Fleet Benchmark Suite
The Fleet benchmark suite is a comprehensive performance testing framework designed to measure the performance of Fleet's GitOps controllers in real-world scenarios. It runs against an existing Fleet installation and collects extensive metrics about controller behavior and system performance.
What the Benchmarks Measure
The benchmark suite measures core experiments that align with Fleet's bundle lifecycle:
create-1-gitrepo-50-bundle: Measures how fast Fleet can create 50 bundles from a single GitRepo
create-50-gitrepo-50-bundle: Tests scaling with 50 GitRepos creating 50 bundles total
create-50-bundle: Creates 50 bundles and measures how long it takes to target them to clusters (creating BundleDeployments)
create-150-bundle: Creates 150 bundles targeting all clusters (skips if >1000 clusters to avoid overwhelming etcd)
create-1-bundledeployment-10-resources: Measures deployment of 1 BundleDeployment resulting in 10 Kubernetes resources per cluster
create-50-bundledeployment-500-resources: Tests larger-scale deployment with 50 BundleDeployments creating 500 resources per cluster
Comprehensive Metrics Collected
For each experiment, the suite collects:
1. Duration Metrics
- Total experiment duration (time from resource creation to ready state)
- Individual reconciliation times
- Queue processing durations
2. Resource Metrics
- Total Kubernetes resource counts (before/during/after)
- Fleet-specific resources (Clusters, Bundles, BundleDeployments, GitRepos, Contents)
- Standard K8s resources (Pods, Services, ConfigMaps, Secrets, Deployments, etc.)
3. Memory Metrics
- Memory usage before, during, and after each experiment
- Tracks controller memory consumption
4. Controller Metrics (if enabled)
- Reconcile success/error/requeue counts
- CPU usage
- Network RX/TX bytes
- REST client request counts
- Workqueue operations (adds, retries, durations)
- Garbage collection duration
5. Environment Context
- Number of clusters in the workspace
- Number of nodes and their capacity (CPU, Memory, Pods)
- CRD count
- Kubernetes version
- Container images present
Running the Benchmarks
Prerequisites
- A running Fleet installation
- At least one cluster labeled with
fleet.cattle.io/benchmark=true
kubectl configured with access to the cluster
Configuration via Command Line Arguments
--namespace / -n: Cluster registration namespace (default: fleet-local)
--timeout / -t: Timeout for experiments (default: 5m)
--db / -d: Path to JSON file database directory (default: db/)
--verbose / -v: Enable verbose output (default: false)

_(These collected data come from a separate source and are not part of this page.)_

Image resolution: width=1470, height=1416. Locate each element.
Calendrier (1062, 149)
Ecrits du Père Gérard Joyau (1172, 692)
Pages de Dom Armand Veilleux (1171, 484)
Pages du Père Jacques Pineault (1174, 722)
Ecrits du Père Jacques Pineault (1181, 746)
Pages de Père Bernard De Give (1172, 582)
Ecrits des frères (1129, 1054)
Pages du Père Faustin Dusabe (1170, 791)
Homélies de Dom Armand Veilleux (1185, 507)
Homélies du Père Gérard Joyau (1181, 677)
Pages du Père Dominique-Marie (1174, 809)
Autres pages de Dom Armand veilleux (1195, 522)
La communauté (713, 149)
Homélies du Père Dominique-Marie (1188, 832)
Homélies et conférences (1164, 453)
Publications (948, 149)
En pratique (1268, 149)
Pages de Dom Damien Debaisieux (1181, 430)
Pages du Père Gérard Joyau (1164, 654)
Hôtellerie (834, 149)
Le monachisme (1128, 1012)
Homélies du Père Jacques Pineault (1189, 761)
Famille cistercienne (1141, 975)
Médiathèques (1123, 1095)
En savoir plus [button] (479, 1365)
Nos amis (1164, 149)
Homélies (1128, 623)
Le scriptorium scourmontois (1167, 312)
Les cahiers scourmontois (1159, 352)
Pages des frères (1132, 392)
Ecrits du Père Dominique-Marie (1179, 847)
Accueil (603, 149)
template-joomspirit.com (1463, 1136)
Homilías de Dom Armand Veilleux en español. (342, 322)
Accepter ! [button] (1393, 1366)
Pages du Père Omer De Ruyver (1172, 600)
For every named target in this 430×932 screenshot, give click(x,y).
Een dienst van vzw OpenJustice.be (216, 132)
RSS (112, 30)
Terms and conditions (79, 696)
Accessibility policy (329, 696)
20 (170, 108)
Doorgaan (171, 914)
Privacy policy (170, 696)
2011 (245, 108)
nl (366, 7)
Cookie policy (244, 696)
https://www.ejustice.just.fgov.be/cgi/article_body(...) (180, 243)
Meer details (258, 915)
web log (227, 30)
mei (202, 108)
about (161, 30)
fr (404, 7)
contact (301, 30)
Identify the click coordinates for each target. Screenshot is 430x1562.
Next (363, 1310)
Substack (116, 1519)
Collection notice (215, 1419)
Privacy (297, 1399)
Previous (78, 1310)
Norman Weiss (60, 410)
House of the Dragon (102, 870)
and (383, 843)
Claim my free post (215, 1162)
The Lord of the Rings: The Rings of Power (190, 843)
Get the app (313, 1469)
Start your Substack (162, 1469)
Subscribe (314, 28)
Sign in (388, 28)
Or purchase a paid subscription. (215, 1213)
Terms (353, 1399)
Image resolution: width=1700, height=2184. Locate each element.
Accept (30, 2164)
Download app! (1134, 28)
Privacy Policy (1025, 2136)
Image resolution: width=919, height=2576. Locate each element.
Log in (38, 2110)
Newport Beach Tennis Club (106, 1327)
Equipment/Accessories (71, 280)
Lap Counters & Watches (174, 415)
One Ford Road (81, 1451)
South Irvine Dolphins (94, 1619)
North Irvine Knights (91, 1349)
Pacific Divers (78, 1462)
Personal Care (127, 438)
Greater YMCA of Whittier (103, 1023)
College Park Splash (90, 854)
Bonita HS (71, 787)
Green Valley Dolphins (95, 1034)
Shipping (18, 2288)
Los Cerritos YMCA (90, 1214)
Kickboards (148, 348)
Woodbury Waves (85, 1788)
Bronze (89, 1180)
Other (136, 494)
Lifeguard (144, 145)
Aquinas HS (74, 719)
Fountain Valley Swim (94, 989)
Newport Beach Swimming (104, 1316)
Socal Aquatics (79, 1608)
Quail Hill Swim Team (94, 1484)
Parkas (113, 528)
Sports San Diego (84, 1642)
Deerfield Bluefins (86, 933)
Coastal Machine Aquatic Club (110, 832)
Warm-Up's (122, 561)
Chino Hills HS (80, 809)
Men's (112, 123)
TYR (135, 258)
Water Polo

Note: Metrics collection is always enabled. Output files are automatically generated with timestamp-based names (b-<timestamp>.json).
Running the Benchmarks
# Released binary with bundled assets
fleet-benchmark run
# See -h for options
fleet-benchmark run -n fleet-default -t 1h
# Development mode
go run ./benchmarks/cmd run -n fleet-default
Key Features
- Realistic Testing: Uses actual Fleet installations, not mocks
- Multi-cluster Support: Tests can run against configurations with thousands of clusters
- Paused Bundle Strategy: For deployment tests, bundles are created paused first to avoid missing early reconciliation events
- Label-based Selection: Uses
fleet.cattle.io/benchmark=true label to identify clusters to include
- Automated Reporting: Outputs results in JSON, CSV formats with statistical analysis tools
- Resource Cleanup: Automatically cleans up test resources after each experiment
The cmd/ directory includes tools to analyze benchmark results:
Available Commands
run: Execute benchmarks against the current cluster
report: Report on a Ginkgo JSON output file
json: Print report as JSON
csv: Print report setup as CSV
completion: Generate shell autocompletion scripts
help: Get help about any command
Examples
# Run benchmarks
go run ./benchmarks/cmd run -n fleet-default
# View report from JSON output
go run ./benchmarks/cmd report -i b-1234567890.json
# Generate CSV export
go run ./benchmarks/cmd csv -i b-1234567890.json
# Print report as JSON
go run ./benchmarks/cmd json -i b-1234567890.json
Database Comparison Feature
The benchmark suite supports comparing current benchmark results against a historical database of previous runs. This enables performance regression detection and trend analysis over time.
How It Works
- Database Directory: The
--db flag (default: db/) specifies a directory containing historical benchmark JSON files
- Automatic Comparison: When you run the
report command, it loads all JSON files from the database directory and compares your current run against the historical population
- Statistical Analysis: The tool calculates:
- Mean Duration: Average duration across all historical runs
- Standard Deviation: Variability in historical performance
- Z-Score: How many standard deviations the current run differs from the mean (negative = faster/better, positive = slower/worse)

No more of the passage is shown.